Some of what’s relevant to anyone using ChatGPT:
∙ OpenAI was founded as a nonprofit with a legally binding duty to prioritize safety over profit. It has since recapitalized as a for-profit. A co-founder’s private diary entry from 2017: “cannot say that we are committed to the non-profit . . . if three months later we’re doing b-corp then it was a lie” ∙ The “superalignment” team tasked with preventing AI from going off the rails was promised 20% of compute. People on the team say they got 1-2%, on the oldest hardware. The team was dissolved without completing its mission ∙ OpenAI faces seven wrongful-death lawsuits alleging ChatGPT prompted suicides and a murder. In one case, chat logs show the model encouraged a man’s paranoid delusion that his mother was trying to poison him. He killed her ∙ Altman argued that allowing some falsehoods in models can be beneficial: “If you just do the naïve thing and say, ‘Never say anything that you’re not a hundred per cent sure about,’ you can get a model to do that.
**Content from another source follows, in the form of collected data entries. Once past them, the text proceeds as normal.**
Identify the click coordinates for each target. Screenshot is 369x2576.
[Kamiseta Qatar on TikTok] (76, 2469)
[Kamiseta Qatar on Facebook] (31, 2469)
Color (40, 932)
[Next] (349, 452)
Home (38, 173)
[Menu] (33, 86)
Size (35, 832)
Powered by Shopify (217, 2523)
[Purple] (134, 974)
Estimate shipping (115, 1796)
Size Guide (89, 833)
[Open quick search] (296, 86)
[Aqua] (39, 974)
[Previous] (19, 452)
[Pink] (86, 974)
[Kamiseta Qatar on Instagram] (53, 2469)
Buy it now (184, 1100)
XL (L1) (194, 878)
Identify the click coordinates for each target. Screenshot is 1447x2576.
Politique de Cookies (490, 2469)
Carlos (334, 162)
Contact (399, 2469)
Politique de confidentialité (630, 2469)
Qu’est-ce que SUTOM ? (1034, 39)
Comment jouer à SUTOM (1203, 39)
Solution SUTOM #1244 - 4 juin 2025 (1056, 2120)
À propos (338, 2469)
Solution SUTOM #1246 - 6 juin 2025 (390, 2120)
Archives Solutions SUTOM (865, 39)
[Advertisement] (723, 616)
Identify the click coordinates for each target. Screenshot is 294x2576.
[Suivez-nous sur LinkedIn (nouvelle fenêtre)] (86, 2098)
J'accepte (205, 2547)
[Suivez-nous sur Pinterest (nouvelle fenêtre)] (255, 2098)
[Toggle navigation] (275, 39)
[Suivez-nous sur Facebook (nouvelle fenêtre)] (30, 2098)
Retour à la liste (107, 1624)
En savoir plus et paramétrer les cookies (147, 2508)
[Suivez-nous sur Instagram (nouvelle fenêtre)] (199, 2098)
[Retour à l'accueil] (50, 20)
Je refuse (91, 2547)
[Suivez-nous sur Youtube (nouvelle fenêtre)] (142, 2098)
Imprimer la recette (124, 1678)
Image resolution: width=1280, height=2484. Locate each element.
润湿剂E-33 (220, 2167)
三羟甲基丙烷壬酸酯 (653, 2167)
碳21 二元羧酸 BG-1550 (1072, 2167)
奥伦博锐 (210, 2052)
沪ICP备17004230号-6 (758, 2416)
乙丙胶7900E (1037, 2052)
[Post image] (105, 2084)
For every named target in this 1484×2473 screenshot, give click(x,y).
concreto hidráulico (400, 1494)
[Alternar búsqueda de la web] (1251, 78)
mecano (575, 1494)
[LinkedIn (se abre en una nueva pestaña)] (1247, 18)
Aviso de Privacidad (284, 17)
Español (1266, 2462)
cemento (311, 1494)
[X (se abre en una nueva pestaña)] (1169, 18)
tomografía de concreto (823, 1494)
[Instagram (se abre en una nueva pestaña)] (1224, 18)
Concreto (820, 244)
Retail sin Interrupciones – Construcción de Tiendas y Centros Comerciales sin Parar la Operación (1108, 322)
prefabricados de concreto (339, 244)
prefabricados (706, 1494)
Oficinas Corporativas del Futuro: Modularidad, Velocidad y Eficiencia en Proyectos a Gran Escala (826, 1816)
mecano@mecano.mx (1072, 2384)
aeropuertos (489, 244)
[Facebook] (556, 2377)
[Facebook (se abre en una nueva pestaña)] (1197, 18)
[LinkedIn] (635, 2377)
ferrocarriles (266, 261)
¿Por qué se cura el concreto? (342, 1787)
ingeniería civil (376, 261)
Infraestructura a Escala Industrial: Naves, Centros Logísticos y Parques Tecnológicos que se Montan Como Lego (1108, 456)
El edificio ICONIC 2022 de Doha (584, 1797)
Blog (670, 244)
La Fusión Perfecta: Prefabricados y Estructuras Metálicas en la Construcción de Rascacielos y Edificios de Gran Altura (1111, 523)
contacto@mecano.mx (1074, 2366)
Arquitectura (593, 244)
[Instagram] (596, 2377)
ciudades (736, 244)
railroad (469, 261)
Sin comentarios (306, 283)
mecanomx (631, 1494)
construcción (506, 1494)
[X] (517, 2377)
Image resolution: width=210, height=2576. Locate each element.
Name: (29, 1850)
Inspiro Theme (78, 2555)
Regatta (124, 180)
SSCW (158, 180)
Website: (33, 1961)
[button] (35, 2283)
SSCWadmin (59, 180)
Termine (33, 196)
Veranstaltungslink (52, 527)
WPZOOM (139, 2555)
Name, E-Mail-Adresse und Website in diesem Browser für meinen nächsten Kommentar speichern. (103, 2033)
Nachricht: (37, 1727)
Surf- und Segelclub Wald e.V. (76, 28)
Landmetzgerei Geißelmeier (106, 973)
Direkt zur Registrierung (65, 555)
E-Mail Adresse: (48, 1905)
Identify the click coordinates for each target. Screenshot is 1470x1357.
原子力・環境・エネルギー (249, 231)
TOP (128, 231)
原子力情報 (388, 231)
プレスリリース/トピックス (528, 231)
But it won’t have the magic that people like so much” ∙ When Anthropic refused a Pentagon demand to drop prohibitions on autonomous weapons and mass surveillance, Altman publicly claimed solidarity — while already negotiating to replace them. OpenAI’s models are now being used by the military ∙ Elon Musk has been running opposition research against Altman including surveillance of his flights and interviews at gay bars. The reporters investigated the worst claims circulating in Silicon Valley and found no evidence to support them [link] [comments]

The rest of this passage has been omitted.